**Stored items**
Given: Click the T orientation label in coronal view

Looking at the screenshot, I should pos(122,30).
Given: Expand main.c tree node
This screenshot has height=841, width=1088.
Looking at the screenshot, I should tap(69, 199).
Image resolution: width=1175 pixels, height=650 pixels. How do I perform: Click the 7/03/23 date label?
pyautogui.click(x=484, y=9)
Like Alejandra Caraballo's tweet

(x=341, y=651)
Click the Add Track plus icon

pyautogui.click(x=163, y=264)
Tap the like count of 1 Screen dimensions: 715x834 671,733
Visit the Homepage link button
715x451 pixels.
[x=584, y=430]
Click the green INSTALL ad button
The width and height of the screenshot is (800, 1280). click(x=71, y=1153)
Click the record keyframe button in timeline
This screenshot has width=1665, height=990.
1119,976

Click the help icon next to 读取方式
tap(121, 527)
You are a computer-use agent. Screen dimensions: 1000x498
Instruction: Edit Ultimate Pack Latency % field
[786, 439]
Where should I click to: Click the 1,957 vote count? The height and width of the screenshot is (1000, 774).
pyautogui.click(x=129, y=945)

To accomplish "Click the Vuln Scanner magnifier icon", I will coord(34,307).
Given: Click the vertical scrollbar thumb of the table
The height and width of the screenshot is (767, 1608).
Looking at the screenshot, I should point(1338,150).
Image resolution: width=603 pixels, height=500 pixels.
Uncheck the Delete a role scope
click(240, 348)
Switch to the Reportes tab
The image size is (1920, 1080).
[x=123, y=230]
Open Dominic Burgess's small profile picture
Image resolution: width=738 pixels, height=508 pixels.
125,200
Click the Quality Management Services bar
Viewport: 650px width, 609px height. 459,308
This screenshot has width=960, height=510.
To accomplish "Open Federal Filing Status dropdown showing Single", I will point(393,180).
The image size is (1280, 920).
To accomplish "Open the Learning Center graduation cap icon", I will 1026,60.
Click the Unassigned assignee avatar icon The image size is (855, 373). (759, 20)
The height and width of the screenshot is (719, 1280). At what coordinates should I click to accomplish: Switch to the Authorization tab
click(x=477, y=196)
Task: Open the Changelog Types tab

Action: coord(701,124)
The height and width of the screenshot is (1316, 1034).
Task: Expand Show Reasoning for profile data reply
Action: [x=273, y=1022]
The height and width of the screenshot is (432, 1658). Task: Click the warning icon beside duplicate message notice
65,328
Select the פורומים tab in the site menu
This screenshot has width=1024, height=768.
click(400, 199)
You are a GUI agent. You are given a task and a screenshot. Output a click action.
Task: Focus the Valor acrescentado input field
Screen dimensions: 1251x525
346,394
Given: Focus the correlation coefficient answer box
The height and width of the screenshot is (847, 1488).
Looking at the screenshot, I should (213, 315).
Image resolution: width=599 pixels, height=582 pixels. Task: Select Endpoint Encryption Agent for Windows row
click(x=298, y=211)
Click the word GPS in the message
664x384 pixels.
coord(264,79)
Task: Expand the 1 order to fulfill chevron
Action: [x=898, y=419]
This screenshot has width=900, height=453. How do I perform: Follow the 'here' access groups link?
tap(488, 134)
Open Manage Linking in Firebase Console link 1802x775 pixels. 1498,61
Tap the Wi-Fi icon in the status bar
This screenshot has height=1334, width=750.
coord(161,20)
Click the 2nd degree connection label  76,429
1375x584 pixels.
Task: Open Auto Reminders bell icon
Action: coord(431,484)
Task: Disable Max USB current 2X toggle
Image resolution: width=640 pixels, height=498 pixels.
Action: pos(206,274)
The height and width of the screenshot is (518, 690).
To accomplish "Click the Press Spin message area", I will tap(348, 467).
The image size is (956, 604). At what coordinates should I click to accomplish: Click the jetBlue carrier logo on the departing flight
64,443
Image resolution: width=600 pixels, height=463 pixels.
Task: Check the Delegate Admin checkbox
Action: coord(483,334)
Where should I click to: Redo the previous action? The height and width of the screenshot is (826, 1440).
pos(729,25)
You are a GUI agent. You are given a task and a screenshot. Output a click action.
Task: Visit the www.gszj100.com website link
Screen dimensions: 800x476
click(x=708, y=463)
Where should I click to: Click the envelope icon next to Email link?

**Task description**
Your response must repeat the entries above exactly, in full.

**Result**
Given: Click the T orientation label in coronal view

Looking at the screenshot, I should pos(122,30).
Given: Expand main.c tree node
This screenshot has height=841, width=1088.
Looking at the screenshot, I should tap(69, 199).
Image resolution: width=1175 pixels, height=650 pixels. How do I perform: Click the 7/03/23 date label?
pyautogui.click(x=484, y=9)
Like Alejandra Caraballo's tweet

(x=341, y=651)
Click the Add Track plus icon

pyautogui.click(x=163, y=264)
Tap the like count of 1 Screen dimensions: 715x834 671,733
Visit the Homepage link button
715x451 pixels.
[x=584, y=430]
Click the green INSTALL ad button
The width and height of the screenshot is (800, 1280). click(x=71, y=1153)
Click the record keyframe button in timeline
This screenshot has width=1665, height=990.
1119,976

Click the help icon next to 读取方式
tap(121, 527)
You are a computer-use agent. Screen dimensions: 1000x498
Instruction: Edit Ultimate Pack Latency % field
[786, 439]
Where should I click to: Click the 1,957 vote count? The height and width of the screenshot is (1000, 774).
pyautogui.click(x=129, y=945)

To accomplish "Click the Vuln Scanner magnifier icon", I will coord(34,307).
Given: Click the vertical scrollbar thumb of the table
The height and width of the screenshot is (767, 1608).
Looking at the screenshot, I should point(1338,150).
Image resolution: width=603 pixels, height=500 pixels.
Uncheck the Delete a role scope
click(240, 348)
Switch to the Reportes tab
The image size is (1920, 1080).
[x=123, y=230]
Open Dominic Burgess's small profile picture
Image resolution: width=738 pixels, height=508 pixels.
125,200
Click the Quality Management Services bar
Viewport: 650px width, 609px height. 459,308
This screenshot has width=960, height=510.
To accomplish "Open Federal Filing Status dropdown showing Single", I will point(393,180).
The image size is (1280, 920).
To accomplish "Open the Learning Center graduation cap icon", I will 1026,60.
Click the Unassigned assignee avatar icon The image size is (855, 373). (759, 20)
The height and width of the screenshot is (719, 1280). At what coordinates should I click to accomplish: Switch to the Authorization tab
click(x=477, y=196)
Task: Open the Changelog Types tab

Action: coord(701,124)
The height and width of the screenshot is (1316, 1034).
Task: Expand Show Reasoning for profile data reply
Action: [x=273, y=1022]
The height and width of the screenshot is (432, 1658). Task: Click the warning icon beside duplicate message notice
65,328
Select the פורומים tab in the site menu
This screenshot has width=1024, height=768.
click(400, 199)
You are a GUI agent. You are given a task and a screenshot. Output a click action.
Task: Focus the Valor acrescentado input field
Screen dimensions: 1251x525
346,394
Given: Focus the correlation coefficient answer box
The height and width of the screenshot is (847, 1488).
Looking at the screenshot, I should (213, 315).
Image resolution: width=599 pixels, height=582 pixels. Task: Select Endpoint Encryption Agent for Windows row
click(x=298, y=211)
Click the word GPS in the message
664x384 pixels.
coord(264,79)
Task: Expand the 1 order to fulfill chevron
Action: [x=898, y=419]
This screenshot has width=900, height=453. How do I perform: Follow the 'here' access groups link?
tap(488, 134)
Open Manage Linking in Firebase Console link 1802x775 pixels. 1498,61
Tap the Wi-Fi icon in the status bar
This screenshot has height=1334, width=750.
coord(161,20)
Click the 2nd degree connection label  76,429
1375x584 pixels.
Task: Open Auto Reminders bell icon
Action: coord(431,484)
Task: Disable Max USB current 2X toggle
Image resolution: width=640 pixels, height=498 pixels.
Action: pos(206,274)
The height and width of the screenshot is (518, 690).
To accomplish "Click the Press Spin message area", I will tap(348, 467).
The image size is (956, 604). At what coordinates should I click to accomplish: Click the jetBlue carrier logo on the departing flight
64,443
Image resolution: width=600 pixels, height=463 pixels.
Task: Check the Delegate Admin checkbox
Action: coord(483,334)
Where should I click to: Redo the previous action? The height and width of the screenshot is (826, 1440).
pos(729,25)
You are a GUI agent. You are given a task and a screenshot. Output a click action.
Task: Visit the www.gszj100.com website link
Screen dimensions: 800x476
click(x=708, y=463)
Where should I click to: Click the envelope icon next to Email link?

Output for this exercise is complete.